2. What do plants need to grow?

What do plants need to grow? Air, water, light, sustenance. The same goes for people. We can’t run on empty. We need the right conditions to meet our full potential. Help your child develop healthy habits for life that set them up for growth. Model a balance of work, rest and play in your family life. See  5 ways to look after your mental health as a busy dad (musicfootballfatherhood.com).  

3. Help your child reflect on their journey

There is so much they have already overcome.   Ability is not limited to good grades or making the team. Life throws up different challenges, and we need a range of life skills and different types of intelligence. You could draw a timeline together and share the challenges you have both overcome and what has helped. With younger children you could encourage them to be their own superhero, designing a cape or a shield with all their powers and strengths. Help them think about who they are, to write down or draw those qualities and stick them up as daily reminders. For example, ‘I am kind’, ‘I am brave’, ‘I think of others’, ‘I’m not afraid to try new things’, ‘I never give up’.  
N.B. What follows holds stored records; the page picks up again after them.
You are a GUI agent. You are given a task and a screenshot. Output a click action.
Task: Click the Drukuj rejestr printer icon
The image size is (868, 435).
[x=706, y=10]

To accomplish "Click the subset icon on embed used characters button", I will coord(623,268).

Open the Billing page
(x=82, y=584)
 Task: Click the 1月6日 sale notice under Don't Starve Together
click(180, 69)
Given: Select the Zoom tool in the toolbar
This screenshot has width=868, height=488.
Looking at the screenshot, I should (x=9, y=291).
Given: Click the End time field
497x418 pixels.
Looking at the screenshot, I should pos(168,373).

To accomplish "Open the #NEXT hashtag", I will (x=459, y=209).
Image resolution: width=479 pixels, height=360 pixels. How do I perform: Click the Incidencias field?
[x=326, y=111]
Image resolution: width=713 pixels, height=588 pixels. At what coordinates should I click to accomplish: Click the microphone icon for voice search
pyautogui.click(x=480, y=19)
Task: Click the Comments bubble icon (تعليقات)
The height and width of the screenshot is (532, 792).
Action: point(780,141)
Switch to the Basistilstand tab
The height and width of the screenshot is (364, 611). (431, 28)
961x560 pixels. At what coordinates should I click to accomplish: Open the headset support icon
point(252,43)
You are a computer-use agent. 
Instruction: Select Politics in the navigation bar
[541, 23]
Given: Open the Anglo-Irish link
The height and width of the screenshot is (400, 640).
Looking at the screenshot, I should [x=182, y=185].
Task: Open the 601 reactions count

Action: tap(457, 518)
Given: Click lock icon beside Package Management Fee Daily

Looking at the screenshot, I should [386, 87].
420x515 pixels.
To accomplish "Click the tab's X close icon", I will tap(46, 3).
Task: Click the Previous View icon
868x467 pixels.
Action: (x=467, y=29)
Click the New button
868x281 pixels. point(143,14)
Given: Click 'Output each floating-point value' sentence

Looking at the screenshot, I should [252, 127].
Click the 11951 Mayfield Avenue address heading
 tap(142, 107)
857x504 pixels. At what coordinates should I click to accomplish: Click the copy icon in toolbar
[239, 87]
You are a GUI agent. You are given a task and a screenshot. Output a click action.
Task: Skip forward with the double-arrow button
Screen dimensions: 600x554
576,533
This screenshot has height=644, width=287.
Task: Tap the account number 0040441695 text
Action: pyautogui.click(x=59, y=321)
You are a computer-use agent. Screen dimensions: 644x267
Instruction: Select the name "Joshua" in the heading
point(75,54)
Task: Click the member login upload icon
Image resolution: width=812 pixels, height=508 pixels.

4. Plan out how you’ll overcome obstacles – together

In ‘High Performance – Lessons from The Best on Becoming Your Best’ by Jake Humphrey and Prof Damian Hughes, they talk about the power of the word ‘yet’.  They suggest whenever you find yourself thinking a problem is insurmountable, ‘try adding the word ‘yet’. For instance, I can’t do this Maths problem ‘yet’. I can’t run a 5K ‘yet’.  I can’t get that job I want ‘yet’. Nothing is fixed. There is always more to learn, more to experience, and room to grow. Michael Jordan famously said, ‘I’ve missed more than 9000 shots in my career. I’ve lost almost 300 games. 26 times, I’ve been trusted to take the game winning shot and missed. I’ve failed over and over and over again in my life. And that is why I succeed.’  

5. Have a plan to get unstuck

We all have days when we feel like everything has gone wrong.  Come up with an ‘It’s going to be okay’ plan with your child, or as a family. You could even make an emergency box, with lots of reminders. Include things or activities that make you feel better. It could be the recipe for a favourite meal you like to make together, a playlist of songs that pick you up, positive affirmations and quotes and post-it notes of things you’re proud of. It might be films or tv series that make you feel good, a book that makes you hopeful, or a place you like to go to clear your head.